Greffier lors des débats : M. Y
ARRET :
— contradictoire
— prononcé publiquement après prorogation du 19 juin 2017 par mise à disposition de l’arrêt au greffe de la cour, les parties en ayant été préalablement avisées dans les conditions prévues au deuxième alinéa de l’article 450 du code de procédure civile.
— signé par Mme Annie MARTINO, présidente et M. Christian Y, greffier, auquel la minute de la décision a été remise par le magistrat signataire.

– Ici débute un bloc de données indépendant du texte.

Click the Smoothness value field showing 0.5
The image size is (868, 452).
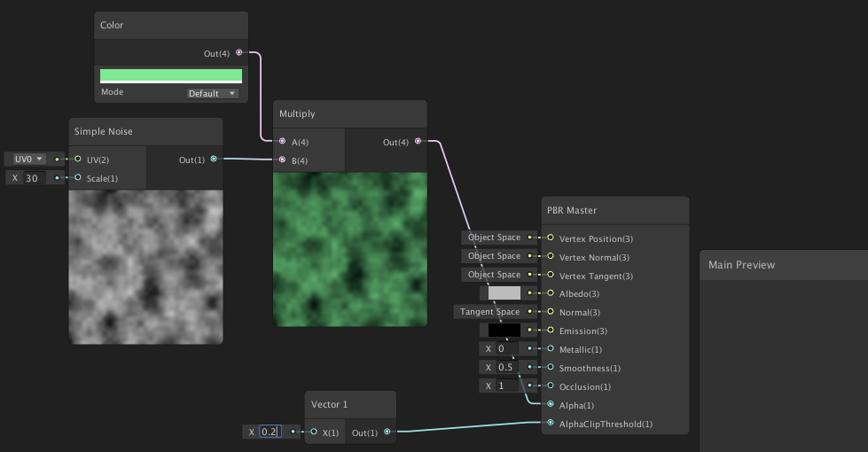coord(506,368)
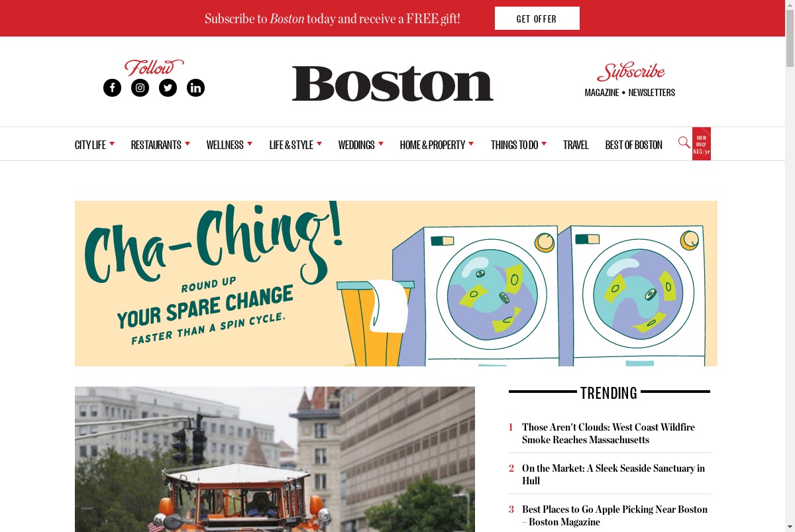Viewport: 795px width, 532px height.
Task: Expand the City Life dropdown arrow
Action: [112, 143]
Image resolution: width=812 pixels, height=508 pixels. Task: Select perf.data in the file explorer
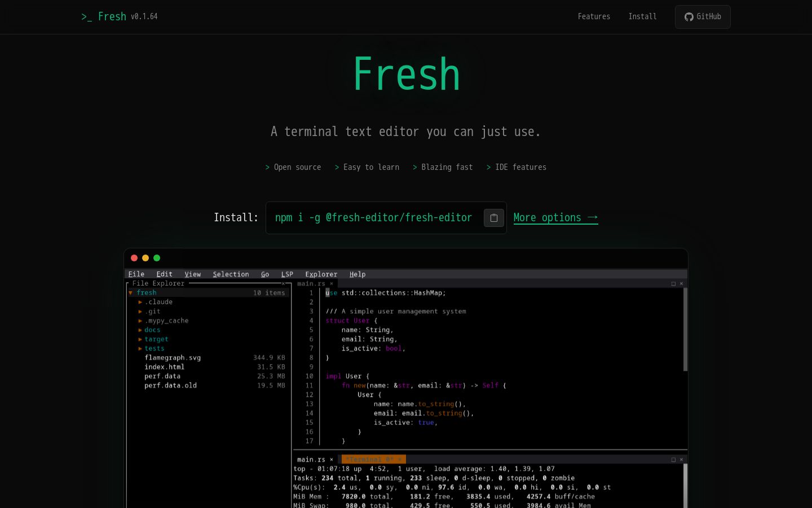point(162,376)
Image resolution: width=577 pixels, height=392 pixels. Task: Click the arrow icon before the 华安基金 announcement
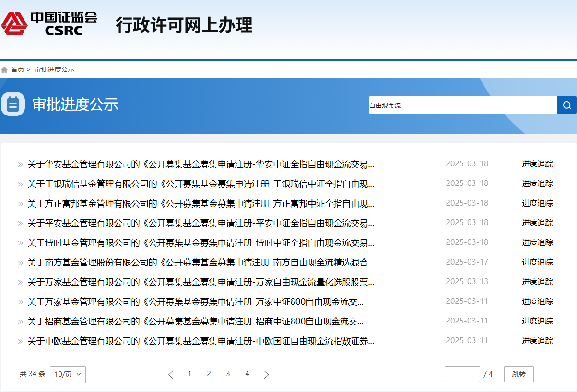19,163
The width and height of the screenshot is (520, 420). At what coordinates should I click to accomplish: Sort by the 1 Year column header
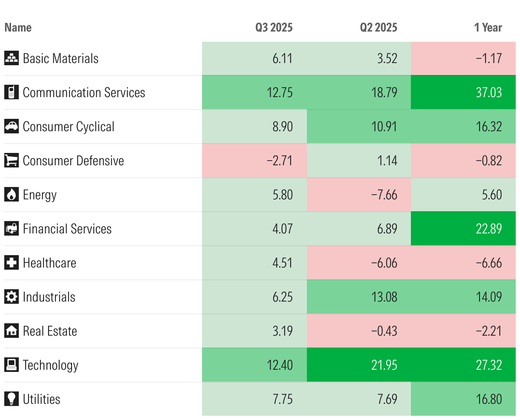pyautogui.click(x=488, y=28)
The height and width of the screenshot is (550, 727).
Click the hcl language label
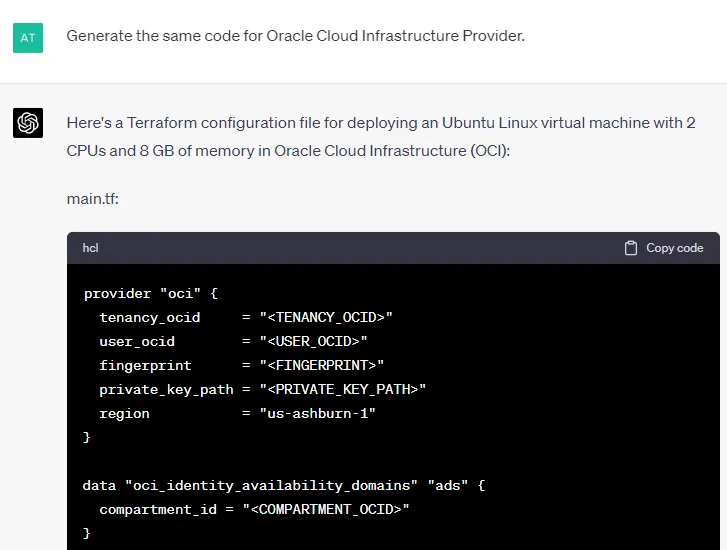[90, 248]
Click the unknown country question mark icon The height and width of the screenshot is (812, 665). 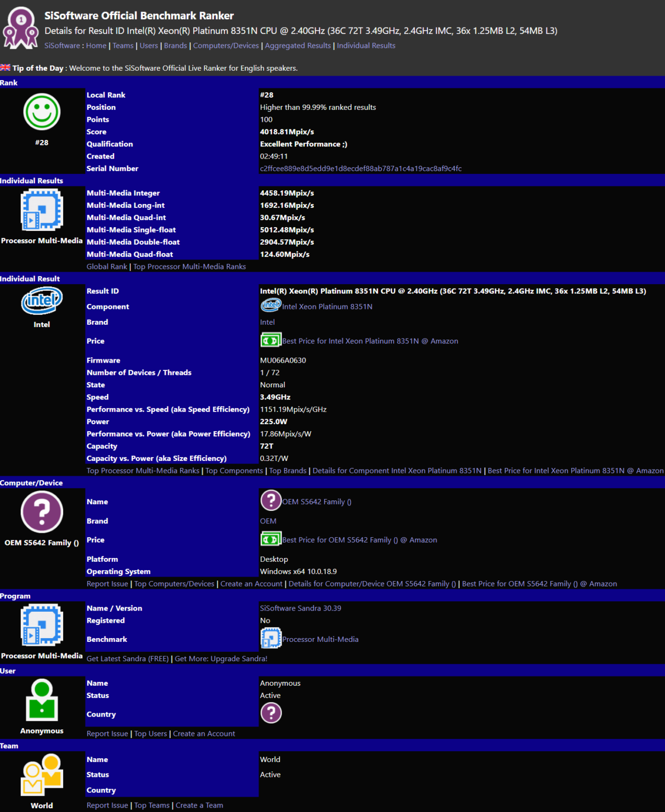coord(272,713)
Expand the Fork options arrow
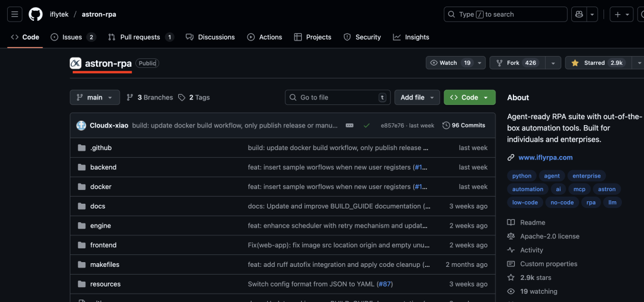 pos(553,63)
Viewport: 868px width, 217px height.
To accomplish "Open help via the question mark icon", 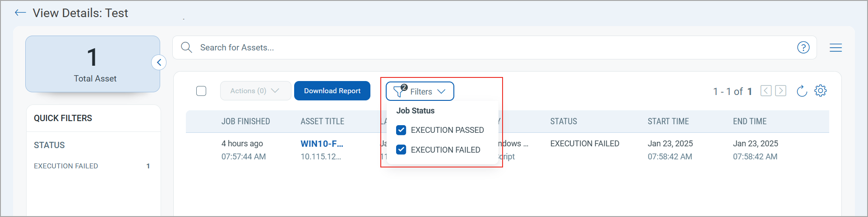I will (x=803, y=47).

FAITS, PROCEDURE ET PRETENTIONS DES PARTIES
Selon contrat en date du 18 juin 2013, la Saeml Le Foyer Moderne a donné à bail à Monsieur G X et Madame Z H épouse X un appartement situé XXX, moyennant paiement d’un loyer mensuel de 426,35 euros outre une avance sur charges de 93 € et une redevance mensuelle pour le réseau câblé de 4,46 euros.
Faisant état de nuisances causées au voisinage par les locataires, la Saeml Le Foyer Moderne a assigné M. et Madame X devant le tribunal d’instance de Schiltigheim aux fins de voir prononcer la résiliation du bail et voir condamner les défendeurs à évacuer les lieux ainsi qu’à lui payer une indemnité d’occupation.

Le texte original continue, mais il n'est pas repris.